We spent time in the Potocari Memorial Centre where we heard Hasan Hasanovic’s extraordinary tale of survival. It was here that I saw images of soldier brutality towards innocent civilians. Skeletal figures imprisoned behind barbed wire in concentration camps, sites of mass graves and horrifying footage of killings by firing squad. The victims – guilty of nothing other than their identity. I had seen these dehumanizing pictures before. I had seen pictures of homosexuals being beaten in the streets, the disabled shot on sight, political opposition thrown onto carts and driven away, Jewish businesses burned to the ground and distressing images of prisoners enslaved in concentration camps. Those pictures were in black and white. Those pictures were taken 70 years ago in the Second World War. Those people were Jews, political prisoners, Sinti and Roma, disabled and homosexual.
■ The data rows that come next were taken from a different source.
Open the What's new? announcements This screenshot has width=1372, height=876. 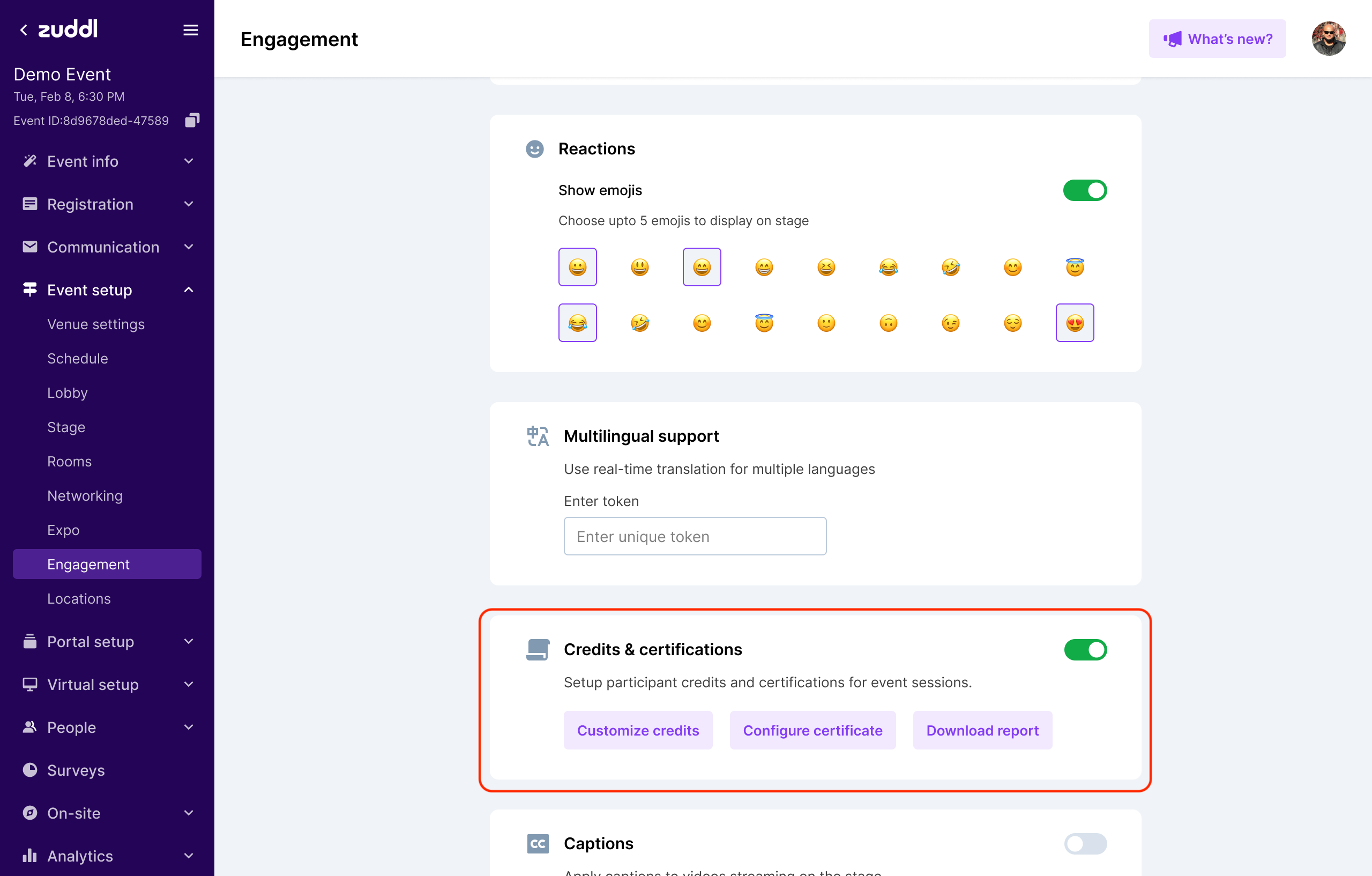pos(1217,39)
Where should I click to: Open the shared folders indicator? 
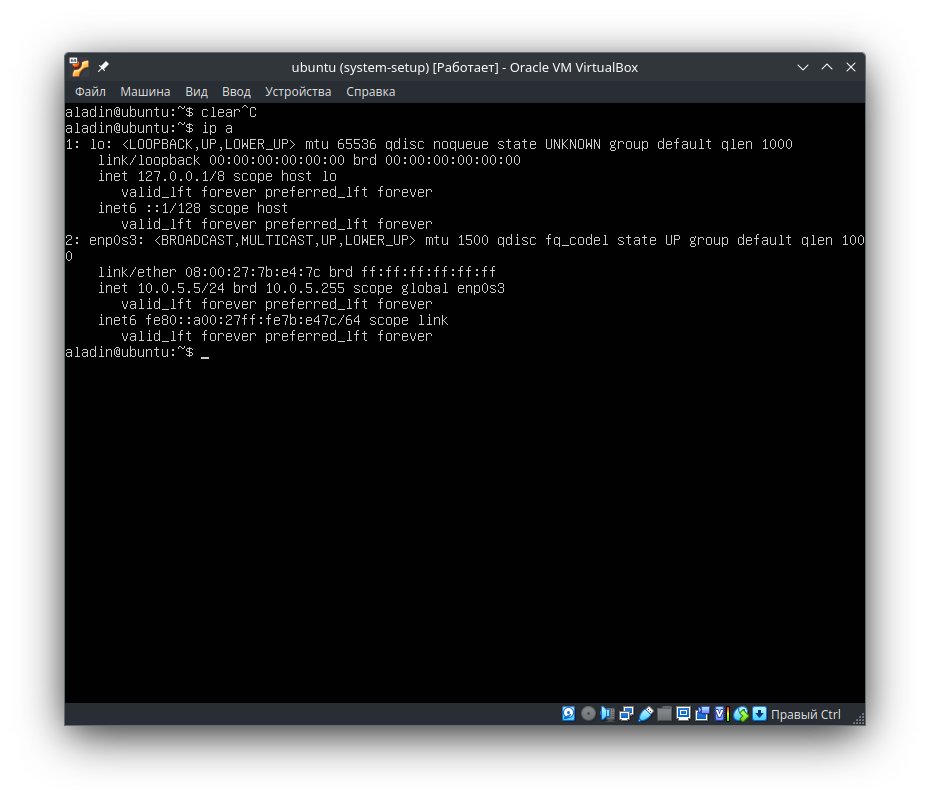664,714
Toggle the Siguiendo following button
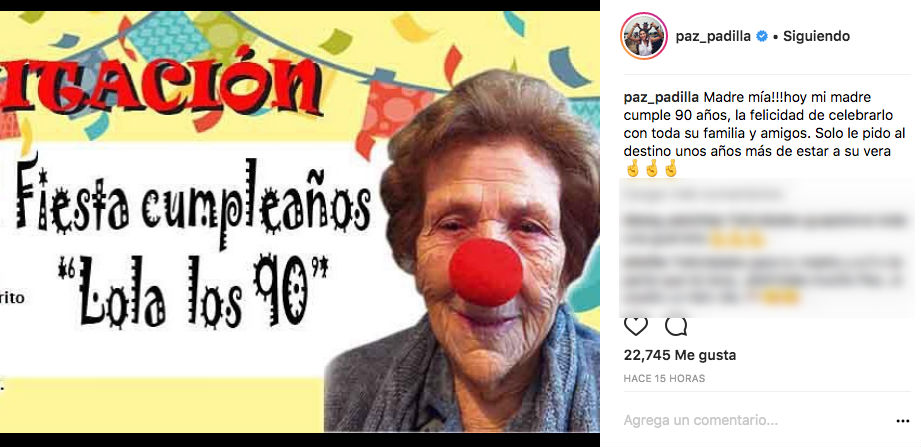The image size is (921, 447). point(816,36)
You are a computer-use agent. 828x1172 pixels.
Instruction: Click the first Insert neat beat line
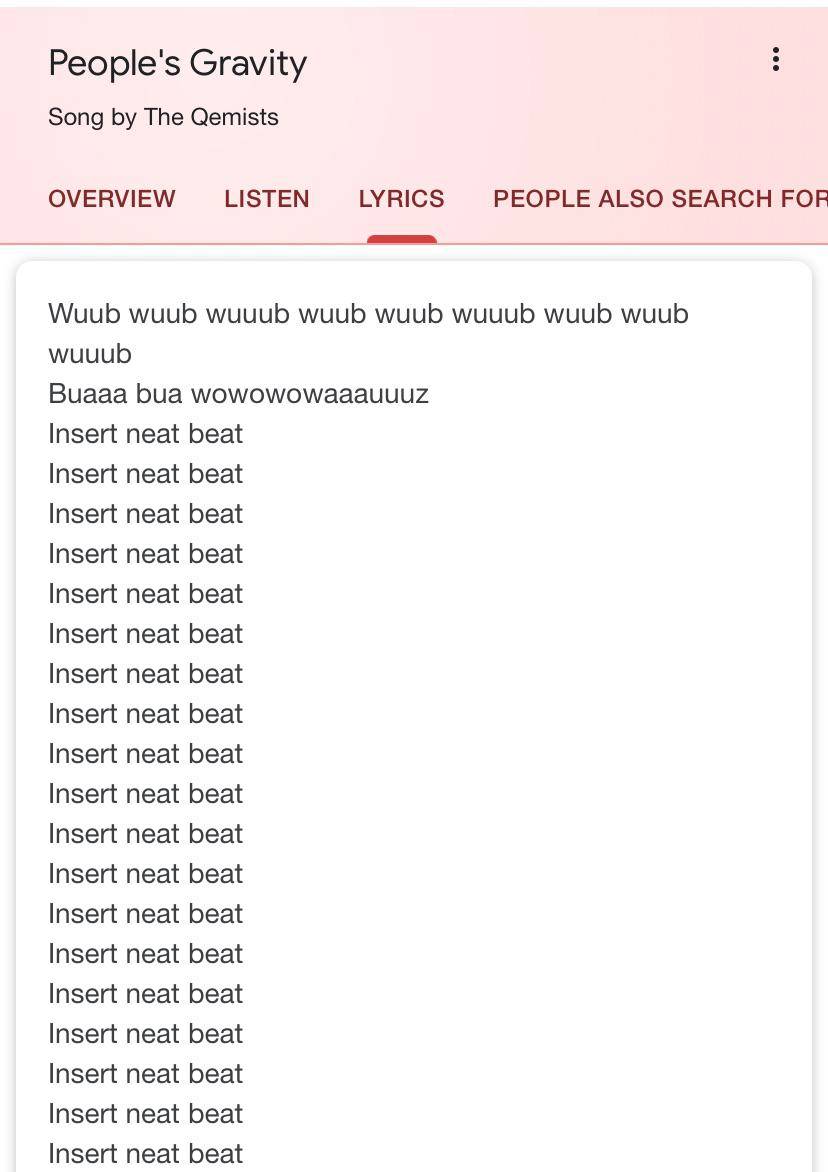[x=145, y=434]
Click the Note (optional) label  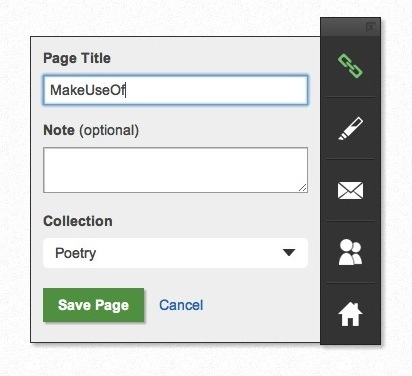[x=91, y=130]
Although practically identical in content, I was wrong; I had in fact not seen these pictures before. The pictures I was now seeing were in colour. Instead of Jews, they were Bosniaks (Bosnian Muslims) – they were shown to me not by a historian or by my elderly Grandma, but by a survivor in his late thirties. And instead of Germany and its surrounding countries, they were taken in Bosnia, not seventy years ago, but twenty, the year I was born.


How could this have happened again? A horrific time that I thought and hoped would stay consigned to black and white photographs, behind glass at a museum, only retold by history teachers.


Someone had not coloured in the black and white pictures from World War II with crayons and paint. We had not learnt from the past and this is how these images had come to be shown to a delegation of young students and a BBC camera crew, in colour, in 2015.


In Srebrenica alone, 8,372 men and boys were led away to their deaths, lined up and shot in batches, then buried in mass graves.
When we are exposed to stories of past conflicts and desperation, we always wonder what actions we would be willing to take in such surreal circumstances. Some of us say with confidence that we would like to think that we will be as courageous as Miep Gies and the Bielski Brothers. Some contemplate how we would be able to find the will to survive. Would we be Resad Trbonja running through underground tunnels risking suffocation to retrieve supplies? Would we feel it is our duty to join the resistance even if it meant possible injury or even death? Would we feel the desire to only defend our family in such an unstable era? If we were not the victims of such persecution, would we recognise the evil and defend those affected? Or would we buy into the propaganda and conform to herd mentality? These questions and answers are hypothetical. They concern only the past. We cannot really answer them. Nevertheless, it is fundamental that we learn from the past so as to keep it there. George Santayana once said, “Those who fail to learn from history are doomed to repeat it”.


There is however one question we can answer now in 2015.


What will we – everyone single one of us do to make sure that it does not happen again?